Molecular psychiatry


While the transcription factor NEUROD2 has recently been associated with epilepsy, its precise role during nervous system development remains unclear. Using a multi-scale approach, we set out to understand how Neurod2 deletion affects the development of the cerebral cortex in mice. In Neurod2 KO embryos, cortical projection neurons over-migrated, thereby altering the final size and position of layers. In juvenile and adults, spine density and turnover were dysregulated in apical but not basal compartments in layer 5 neurons. Patch-clamp recordings in layer 5 neurons of juvenile mice revealed increased intrinsic excitability. Bulk RNA sequencing showed dysregulated expression of many genes associated with neuronal excitability and synaptic function, whose human orthologs were strongly associated with autism spectrum disorders (ASD).

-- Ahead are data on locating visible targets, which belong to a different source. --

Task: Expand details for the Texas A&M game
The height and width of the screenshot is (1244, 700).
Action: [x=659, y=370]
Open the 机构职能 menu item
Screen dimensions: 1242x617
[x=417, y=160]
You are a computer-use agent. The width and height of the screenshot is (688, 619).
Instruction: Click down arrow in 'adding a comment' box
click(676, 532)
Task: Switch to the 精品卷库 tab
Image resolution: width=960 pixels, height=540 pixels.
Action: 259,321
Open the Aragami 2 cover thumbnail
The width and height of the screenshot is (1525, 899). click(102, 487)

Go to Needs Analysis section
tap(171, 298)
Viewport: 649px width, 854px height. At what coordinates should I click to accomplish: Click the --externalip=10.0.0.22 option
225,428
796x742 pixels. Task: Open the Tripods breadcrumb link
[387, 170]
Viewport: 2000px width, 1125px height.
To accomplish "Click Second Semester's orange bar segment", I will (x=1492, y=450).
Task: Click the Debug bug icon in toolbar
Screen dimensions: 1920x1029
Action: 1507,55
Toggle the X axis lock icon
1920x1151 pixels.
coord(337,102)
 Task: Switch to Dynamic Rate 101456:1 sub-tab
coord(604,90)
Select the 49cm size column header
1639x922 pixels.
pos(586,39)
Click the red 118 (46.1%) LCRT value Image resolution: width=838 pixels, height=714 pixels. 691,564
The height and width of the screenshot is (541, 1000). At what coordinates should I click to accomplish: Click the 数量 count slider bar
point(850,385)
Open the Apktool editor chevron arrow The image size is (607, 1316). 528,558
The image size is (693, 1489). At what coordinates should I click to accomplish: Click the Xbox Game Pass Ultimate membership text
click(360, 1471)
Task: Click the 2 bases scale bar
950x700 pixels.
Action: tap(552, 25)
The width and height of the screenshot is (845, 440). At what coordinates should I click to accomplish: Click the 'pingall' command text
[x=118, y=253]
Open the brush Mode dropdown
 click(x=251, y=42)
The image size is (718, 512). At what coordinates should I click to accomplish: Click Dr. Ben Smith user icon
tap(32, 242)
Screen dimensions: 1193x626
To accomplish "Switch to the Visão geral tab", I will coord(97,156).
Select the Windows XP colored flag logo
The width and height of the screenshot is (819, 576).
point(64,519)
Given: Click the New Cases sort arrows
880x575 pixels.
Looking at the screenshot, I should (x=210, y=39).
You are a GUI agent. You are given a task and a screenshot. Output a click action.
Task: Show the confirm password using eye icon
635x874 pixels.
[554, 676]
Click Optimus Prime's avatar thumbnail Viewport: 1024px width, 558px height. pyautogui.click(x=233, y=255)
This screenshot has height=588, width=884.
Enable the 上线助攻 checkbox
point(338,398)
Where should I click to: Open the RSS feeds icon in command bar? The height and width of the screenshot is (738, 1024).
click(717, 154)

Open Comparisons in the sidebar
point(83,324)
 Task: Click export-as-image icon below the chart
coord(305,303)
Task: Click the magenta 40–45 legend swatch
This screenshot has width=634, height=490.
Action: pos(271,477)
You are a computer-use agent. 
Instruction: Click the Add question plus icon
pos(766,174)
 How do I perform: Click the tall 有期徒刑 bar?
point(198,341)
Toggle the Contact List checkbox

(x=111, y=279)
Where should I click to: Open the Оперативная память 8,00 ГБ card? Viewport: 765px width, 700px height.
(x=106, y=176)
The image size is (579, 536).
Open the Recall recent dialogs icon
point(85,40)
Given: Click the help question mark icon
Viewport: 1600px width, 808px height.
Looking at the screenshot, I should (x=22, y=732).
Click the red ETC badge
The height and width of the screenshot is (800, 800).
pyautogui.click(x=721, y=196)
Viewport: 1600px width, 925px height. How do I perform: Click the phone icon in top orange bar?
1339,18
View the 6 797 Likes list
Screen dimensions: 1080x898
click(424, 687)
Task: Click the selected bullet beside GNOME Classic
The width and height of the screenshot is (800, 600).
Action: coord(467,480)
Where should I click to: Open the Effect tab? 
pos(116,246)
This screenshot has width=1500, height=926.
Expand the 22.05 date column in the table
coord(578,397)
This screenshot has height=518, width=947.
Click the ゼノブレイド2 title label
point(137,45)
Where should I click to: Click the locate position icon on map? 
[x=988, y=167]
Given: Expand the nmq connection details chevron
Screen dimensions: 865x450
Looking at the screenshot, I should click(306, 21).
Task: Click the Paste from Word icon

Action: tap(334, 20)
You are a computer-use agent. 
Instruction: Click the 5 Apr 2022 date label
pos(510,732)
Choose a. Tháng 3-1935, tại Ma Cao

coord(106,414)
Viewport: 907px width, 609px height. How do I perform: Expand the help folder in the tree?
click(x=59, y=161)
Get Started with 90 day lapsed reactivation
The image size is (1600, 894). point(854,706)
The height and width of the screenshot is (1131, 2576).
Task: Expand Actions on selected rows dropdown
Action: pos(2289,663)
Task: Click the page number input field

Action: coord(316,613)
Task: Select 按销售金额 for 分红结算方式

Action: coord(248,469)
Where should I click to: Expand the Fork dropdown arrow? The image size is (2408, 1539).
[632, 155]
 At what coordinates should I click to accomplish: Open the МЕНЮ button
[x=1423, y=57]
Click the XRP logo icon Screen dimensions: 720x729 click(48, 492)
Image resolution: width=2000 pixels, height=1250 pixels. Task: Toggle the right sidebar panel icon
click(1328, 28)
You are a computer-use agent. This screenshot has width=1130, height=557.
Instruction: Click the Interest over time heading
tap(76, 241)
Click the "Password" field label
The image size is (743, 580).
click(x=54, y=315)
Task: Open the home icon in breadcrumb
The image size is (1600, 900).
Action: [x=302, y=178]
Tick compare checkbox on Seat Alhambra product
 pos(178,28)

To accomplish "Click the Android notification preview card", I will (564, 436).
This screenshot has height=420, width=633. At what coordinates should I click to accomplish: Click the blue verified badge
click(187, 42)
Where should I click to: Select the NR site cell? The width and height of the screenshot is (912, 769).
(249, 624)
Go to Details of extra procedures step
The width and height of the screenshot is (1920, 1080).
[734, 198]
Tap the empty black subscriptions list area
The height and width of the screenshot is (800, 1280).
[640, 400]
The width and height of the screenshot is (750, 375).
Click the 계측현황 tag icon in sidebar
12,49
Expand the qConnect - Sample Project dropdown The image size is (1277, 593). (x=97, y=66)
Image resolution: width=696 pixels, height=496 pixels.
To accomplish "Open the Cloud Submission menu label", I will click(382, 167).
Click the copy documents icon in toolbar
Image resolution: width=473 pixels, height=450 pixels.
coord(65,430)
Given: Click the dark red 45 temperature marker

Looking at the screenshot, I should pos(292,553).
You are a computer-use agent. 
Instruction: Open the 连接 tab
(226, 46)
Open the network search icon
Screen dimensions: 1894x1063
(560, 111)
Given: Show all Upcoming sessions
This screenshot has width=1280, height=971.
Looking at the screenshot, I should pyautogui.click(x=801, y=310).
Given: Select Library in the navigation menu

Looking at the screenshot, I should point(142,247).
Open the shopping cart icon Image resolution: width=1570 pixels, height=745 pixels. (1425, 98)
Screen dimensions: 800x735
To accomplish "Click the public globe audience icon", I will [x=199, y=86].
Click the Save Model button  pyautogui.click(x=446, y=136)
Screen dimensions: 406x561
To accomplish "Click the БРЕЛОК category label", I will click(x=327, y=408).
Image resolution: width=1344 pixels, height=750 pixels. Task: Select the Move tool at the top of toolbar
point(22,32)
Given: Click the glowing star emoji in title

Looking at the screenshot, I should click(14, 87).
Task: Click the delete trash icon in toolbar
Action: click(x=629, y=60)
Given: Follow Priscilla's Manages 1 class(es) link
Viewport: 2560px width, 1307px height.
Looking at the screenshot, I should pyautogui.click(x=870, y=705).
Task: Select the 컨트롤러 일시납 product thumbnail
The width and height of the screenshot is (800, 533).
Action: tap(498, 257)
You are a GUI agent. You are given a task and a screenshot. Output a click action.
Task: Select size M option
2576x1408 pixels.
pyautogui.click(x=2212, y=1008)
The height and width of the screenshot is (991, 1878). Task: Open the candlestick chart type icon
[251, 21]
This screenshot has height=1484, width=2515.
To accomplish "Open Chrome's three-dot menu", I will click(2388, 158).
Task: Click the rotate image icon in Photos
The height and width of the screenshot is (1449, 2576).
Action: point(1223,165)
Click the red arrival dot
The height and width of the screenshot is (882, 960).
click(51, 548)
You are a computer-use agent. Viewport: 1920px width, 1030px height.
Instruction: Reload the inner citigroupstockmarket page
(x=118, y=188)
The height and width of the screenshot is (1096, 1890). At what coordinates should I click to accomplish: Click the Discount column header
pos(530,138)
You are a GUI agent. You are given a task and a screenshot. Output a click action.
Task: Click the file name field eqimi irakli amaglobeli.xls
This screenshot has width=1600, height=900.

At the behavior level, Neurod2 KO mice displayed social interaction deficits, stereotypies, hyperactivity, and occasionally spontaneous seizures. Mice heterozygous for Neurod2 had similar defects, indicating that Neurod2 is haploinsufficient. Finally, specific deletion of Neurod2 in forebrain excitatory neurons recapitulated cellular and behavioral phenotypes found in constitutive KO mice, revealing the region-specific contribution of dysfunctional Neurod2 in symptoms. Informed by these neurobehavioral features in mouse mutants, we identified eleven patients from eight families with a neurodevelopmental disorder including intellectual disability and ASD associated with NEUROD2 pathogenic mutations. Our findings demonstrate crucial roles for Neurod2 in neocortical development, whose alterations can cause neurodevelopmental disorders including intellectual disability and ASD.